JUST ANOTHER GIRL ON THE I.R.T.
Co-presented with Alfreda's Cinema
U.S., 1992
Directed by Leslie Harris
With Ariyan A. Johnson, Ebony Jerido, Kevin Thigpen
Approx. 92 min. DCP.
"Chantel (Ariyan A. Johnson), is a junior in a Brooklyn high school—a black student in a school and a neighborhood where all of her classmates and all of her friends and acquaintances are black. She lives in a housing project with her parents and two younger brothers. Chantel’s parents work long hours—her mother’s on the day shift, her father on the night shift—so she’s responsible for getting her brothers up and off to school in the morning. Chantel herself works part-time at a food store (the scenes were filmed at the famous Zabar’s), and, noting the absurd luxuries that a high-handed and contemptuous white woman takes for granted, she accepts no guff from this customer and risks her job to push back at her. Chantel’s parents fight over money and struggle bitterly for it; her mother is denied a long-awaited promotion.

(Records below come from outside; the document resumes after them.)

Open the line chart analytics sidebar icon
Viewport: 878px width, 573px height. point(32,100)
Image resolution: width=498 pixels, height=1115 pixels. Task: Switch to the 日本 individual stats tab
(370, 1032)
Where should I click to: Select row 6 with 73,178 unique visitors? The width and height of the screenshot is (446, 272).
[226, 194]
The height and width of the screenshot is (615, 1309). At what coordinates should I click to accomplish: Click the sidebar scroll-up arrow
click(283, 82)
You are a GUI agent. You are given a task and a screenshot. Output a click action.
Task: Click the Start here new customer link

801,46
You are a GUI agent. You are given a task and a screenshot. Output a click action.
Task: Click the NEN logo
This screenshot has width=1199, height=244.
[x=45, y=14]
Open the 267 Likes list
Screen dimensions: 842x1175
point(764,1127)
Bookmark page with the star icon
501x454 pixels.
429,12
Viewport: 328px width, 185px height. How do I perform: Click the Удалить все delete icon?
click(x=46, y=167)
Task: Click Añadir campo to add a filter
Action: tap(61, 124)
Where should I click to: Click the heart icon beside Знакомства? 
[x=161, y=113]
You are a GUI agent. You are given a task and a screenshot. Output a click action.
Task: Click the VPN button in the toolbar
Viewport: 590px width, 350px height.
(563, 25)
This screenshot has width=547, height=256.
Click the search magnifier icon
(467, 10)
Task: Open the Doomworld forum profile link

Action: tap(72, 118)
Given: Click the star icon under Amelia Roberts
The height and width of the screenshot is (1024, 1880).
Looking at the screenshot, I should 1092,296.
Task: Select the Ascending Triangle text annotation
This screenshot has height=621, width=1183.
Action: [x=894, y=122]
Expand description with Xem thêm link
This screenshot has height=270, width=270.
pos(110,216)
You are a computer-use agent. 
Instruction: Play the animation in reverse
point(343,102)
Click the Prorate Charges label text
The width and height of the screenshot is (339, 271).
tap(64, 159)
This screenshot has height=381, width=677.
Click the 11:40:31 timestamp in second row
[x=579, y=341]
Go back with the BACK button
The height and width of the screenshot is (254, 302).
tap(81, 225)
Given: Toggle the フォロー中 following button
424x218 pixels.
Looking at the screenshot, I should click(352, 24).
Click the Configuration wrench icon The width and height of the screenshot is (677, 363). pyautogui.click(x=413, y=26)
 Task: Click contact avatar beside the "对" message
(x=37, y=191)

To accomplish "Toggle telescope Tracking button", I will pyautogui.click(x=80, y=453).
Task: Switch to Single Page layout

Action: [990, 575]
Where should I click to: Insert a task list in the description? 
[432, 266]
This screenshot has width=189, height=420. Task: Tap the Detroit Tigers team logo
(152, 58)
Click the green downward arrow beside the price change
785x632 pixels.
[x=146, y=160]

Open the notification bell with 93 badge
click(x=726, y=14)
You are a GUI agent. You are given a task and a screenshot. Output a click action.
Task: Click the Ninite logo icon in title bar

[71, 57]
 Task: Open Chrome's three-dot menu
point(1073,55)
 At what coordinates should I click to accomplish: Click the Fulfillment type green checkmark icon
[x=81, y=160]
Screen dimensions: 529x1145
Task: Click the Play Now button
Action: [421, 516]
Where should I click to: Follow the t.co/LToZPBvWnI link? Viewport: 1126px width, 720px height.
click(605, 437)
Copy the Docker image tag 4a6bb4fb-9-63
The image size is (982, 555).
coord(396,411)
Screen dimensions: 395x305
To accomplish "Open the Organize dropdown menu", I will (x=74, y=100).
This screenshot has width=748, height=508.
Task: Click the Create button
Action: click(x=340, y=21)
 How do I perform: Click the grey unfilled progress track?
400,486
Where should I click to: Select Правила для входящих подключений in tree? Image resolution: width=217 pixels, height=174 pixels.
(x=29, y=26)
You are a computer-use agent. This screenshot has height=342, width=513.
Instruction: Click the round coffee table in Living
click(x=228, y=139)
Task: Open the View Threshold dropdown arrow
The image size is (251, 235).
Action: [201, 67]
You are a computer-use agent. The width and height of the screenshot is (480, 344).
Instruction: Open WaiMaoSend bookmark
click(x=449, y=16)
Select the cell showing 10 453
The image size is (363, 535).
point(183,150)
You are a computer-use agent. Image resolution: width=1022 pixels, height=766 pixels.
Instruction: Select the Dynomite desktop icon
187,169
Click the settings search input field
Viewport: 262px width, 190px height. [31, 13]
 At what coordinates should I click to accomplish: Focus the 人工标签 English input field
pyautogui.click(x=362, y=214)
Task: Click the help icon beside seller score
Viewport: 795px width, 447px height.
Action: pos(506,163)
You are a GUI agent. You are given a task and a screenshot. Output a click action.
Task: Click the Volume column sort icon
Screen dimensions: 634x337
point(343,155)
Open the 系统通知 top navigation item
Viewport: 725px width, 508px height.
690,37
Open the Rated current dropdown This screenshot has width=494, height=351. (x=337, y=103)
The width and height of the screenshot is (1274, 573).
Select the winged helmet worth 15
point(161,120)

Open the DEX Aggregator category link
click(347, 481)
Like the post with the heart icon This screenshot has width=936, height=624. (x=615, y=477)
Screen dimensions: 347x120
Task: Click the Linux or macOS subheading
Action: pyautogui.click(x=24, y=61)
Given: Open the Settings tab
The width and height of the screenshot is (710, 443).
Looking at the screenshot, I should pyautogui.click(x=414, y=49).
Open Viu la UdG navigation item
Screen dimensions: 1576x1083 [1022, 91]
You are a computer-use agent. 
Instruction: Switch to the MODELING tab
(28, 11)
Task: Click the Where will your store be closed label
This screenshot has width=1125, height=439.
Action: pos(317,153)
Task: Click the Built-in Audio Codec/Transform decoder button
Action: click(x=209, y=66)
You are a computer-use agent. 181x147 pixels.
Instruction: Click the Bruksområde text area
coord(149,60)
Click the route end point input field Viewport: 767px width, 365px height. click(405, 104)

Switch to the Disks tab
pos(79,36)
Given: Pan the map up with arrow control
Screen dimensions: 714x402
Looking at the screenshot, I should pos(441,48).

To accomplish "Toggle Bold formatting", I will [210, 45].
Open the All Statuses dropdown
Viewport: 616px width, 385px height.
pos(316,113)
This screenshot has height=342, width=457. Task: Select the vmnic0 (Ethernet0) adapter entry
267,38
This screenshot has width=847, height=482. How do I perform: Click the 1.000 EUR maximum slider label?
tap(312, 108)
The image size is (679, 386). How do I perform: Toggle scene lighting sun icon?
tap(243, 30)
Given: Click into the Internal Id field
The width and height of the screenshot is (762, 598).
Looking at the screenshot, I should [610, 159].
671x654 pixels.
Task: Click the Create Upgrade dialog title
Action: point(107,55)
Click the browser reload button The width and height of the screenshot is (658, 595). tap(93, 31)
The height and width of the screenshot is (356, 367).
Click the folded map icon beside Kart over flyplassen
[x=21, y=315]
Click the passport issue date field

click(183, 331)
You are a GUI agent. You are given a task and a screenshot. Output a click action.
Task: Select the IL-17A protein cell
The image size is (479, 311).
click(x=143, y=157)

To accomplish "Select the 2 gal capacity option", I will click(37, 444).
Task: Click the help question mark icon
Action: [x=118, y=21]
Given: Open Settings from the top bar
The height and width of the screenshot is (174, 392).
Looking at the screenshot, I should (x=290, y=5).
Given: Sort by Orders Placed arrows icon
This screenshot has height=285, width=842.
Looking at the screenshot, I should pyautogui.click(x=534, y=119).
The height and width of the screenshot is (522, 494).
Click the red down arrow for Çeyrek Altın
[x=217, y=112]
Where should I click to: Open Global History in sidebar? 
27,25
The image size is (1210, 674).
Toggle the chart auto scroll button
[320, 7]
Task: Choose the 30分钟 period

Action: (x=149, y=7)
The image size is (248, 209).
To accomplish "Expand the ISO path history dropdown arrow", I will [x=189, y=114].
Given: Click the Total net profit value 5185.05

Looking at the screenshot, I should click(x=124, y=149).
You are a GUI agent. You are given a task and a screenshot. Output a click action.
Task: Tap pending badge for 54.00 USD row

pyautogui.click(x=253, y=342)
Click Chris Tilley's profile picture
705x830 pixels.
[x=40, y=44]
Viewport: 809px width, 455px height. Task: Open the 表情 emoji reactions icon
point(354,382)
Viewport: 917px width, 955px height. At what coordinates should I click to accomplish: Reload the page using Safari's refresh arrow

Chantel is also an excellent student whose plan to attend college and become a doctor—an ambition that’s depicted as atypical in her circle of peers—has two motivations: for her to be of service to the community, and to make a good living without a “boss.” Chantel’s intense practicality and focus is still that of a high-school junior—one who’s in a hurry in all sorts of ways. She wants to graduate a year early and get to college (and leave the neighborhood) all the faster; she also wants a social life, and struggles against her wary and protective parents for a bit of freedom. The pressures of her conflicts with her parents and also the stresses of her daily life break into drama when Chantel begins a relationship with a suave young man named Tyrone (Kevin Thigpen). She becomes pregnant and must decide whether to have an abortion. She also has to face the crisis of letting her parents, her peers, and her school know that she’s pregnant—and how she does so is the dramatic crux of the movie."